=== Extracted records ===

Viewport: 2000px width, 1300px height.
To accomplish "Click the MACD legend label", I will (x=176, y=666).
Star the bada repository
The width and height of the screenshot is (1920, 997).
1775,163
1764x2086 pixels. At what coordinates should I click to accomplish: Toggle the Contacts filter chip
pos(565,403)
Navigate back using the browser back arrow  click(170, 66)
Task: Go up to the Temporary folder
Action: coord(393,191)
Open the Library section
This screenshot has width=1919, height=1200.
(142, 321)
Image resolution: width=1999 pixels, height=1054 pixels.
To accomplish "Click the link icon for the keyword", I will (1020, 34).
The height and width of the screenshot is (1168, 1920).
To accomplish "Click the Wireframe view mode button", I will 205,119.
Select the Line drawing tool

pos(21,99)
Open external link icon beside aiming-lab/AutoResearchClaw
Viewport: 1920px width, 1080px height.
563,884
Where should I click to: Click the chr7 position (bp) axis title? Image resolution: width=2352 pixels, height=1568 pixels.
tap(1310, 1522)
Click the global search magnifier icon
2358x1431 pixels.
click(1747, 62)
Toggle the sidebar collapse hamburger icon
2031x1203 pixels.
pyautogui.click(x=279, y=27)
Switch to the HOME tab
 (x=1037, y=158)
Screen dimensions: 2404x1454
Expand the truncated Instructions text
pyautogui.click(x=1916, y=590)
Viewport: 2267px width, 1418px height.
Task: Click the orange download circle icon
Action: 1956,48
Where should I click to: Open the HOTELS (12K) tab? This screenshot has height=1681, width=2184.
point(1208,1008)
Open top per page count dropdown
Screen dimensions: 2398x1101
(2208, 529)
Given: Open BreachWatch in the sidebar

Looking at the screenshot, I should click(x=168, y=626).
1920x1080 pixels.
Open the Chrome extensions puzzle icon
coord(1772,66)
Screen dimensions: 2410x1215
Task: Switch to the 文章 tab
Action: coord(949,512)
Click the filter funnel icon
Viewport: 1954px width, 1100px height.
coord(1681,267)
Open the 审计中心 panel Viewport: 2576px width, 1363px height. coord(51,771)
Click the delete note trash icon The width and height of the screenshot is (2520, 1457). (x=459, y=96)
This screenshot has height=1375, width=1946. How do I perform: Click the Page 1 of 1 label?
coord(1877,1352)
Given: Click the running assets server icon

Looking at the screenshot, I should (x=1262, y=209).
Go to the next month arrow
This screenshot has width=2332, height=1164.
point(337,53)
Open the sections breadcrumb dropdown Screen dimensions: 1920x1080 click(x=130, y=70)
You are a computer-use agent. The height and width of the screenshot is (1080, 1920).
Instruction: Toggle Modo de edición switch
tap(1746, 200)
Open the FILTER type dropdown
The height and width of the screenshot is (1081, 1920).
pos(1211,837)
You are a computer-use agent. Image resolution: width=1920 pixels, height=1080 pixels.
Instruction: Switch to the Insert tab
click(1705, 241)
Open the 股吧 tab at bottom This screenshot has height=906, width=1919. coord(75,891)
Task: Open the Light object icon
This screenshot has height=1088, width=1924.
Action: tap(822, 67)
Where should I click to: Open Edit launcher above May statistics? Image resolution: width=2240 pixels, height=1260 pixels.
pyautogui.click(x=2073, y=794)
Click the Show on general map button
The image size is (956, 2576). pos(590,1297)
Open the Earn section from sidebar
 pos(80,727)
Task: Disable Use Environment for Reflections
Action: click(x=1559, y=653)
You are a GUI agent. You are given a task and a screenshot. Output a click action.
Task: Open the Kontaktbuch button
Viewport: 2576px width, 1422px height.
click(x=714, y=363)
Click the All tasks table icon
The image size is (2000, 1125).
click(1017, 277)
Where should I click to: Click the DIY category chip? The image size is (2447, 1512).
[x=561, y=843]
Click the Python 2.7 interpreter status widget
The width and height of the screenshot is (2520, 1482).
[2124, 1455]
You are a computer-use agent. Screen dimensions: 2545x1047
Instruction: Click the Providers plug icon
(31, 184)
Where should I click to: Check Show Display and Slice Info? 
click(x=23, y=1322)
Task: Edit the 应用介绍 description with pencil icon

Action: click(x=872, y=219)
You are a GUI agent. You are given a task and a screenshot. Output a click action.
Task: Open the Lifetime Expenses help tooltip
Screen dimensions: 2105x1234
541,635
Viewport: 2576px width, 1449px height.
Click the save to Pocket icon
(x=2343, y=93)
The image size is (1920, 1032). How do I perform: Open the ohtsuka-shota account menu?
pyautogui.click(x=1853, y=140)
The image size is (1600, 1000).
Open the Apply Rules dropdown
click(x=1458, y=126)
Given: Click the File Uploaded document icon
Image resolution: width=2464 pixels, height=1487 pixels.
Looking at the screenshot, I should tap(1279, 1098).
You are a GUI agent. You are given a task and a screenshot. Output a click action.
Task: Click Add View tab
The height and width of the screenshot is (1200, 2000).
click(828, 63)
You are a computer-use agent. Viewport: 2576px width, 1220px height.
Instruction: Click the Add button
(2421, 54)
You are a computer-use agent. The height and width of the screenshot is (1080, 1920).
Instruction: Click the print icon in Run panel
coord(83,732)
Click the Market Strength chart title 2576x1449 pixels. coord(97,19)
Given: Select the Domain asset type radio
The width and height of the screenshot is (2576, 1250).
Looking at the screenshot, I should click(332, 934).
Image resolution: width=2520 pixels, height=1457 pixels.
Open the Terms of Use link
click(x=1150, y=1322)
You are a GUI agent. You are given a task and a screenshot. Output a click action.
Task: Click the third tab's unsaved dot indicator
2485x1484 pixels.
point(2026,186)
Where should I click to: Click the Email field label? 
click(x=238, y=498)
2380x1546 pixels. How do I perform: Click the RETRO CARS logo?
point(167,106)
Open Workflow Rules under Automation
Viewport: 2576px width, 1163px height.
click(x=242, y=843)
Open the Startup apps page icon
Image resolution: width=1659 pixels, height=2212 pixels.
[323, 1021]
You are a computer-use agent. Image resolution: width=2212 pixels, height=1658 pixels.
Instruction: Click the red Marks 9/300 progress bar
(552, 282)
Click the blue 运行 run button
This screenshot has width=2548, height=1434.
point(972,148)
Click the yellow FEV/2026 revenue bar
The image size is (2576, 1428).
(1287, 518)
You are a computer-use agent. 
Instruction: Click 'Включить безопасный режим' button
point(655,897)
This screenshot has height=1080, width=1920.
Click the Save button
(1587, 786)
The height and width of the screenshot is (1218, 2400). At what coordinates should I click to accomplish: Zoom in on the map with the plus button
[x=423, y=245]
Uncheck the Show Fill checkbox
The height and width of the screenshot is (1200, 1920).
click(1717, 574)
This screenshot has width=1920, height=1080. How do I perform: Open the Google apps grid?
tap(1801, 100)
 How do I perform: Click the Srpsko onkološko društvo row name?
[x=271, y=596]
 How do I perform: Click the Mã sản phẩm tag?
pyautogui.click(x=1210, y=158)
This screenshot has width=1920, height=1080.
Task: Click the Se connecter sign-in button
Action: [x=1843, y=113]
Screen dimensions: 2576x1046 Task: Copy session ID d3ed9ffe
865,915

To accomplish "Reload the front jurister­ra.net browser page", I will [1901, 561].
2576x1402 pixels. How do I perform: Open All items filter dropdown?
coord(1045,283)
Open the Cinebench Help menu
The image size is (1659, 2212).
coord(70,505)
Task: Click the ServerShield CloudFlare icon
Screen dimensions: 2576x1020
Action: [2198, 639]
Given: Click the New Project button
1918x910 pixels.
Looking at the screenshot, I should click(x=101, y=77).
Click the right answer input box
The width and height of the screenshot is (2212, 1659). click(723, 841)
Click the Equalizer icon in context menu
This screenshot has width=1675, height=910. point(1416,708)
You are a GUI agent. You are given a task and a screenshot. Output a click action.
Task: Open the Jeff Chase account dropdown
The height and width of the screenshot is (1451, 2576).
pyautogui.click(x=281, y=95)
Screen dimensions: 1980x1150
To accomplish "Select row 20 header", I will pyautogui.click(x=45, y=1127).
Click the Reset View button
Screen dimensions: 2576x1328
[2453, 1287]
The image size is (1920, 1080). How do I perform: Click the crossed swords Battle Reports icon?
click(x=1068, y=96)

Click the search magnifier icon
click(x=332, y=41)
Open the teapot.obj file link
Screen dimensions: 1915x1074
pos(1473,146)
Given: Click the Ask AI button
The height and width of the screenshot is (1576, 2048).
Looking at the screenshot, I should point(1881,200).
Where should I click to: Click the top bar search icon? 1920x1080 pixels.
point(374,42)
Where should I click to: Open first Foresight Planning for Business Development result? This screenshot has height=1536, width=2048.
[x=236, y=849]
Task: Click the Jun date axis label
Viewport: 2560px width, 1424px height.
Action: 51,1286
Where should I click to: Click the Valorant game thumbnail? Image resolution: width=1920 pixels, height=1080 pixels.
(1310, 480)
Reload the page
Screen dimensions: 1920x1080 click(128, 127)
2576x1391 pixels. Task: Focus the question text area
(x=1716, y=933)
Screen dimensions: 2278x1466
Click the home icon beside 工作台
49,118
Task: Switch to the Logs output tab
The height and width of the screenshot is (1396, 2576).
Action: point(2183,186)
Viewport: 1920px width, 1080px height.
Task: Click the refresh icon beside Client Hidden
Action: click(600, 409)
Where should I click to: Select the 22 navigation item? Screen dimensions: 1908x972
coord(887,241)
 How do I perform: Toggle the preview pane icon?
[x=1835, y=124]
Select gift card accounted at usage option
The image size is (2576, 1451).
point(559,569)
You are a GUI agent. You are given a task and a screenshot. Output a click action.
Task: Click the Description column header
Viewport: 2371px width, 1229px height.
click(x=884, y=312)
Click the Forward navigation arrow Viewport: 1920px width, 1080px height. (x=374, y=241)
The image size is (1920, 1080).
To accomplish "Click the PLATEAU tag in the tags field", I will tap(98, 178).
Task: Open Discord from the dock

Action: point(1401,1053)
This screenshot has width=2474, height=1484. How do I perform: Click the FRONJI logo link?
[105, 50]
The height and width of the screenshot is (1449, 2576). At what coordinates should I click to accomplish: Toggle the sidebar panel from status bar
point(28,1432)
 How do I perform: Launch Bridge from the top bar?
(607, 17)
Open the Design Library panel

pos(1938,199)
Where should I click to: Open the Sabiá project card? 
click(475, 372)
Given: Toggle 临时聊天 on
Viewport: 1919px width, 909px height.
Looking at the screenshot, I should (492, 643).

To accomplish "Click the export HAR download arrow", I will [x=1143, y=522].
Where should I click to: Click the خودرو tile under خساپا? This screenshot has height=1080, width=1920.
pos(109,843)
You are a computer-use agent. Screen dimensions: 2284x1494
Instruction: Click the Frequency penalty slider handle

=== Required action ===
Scan the entries above for the word "type", then copy every line in which it occurs.

=== Response below ===
Open the FILTER type dropdown
Given: Select the Domain asset type radio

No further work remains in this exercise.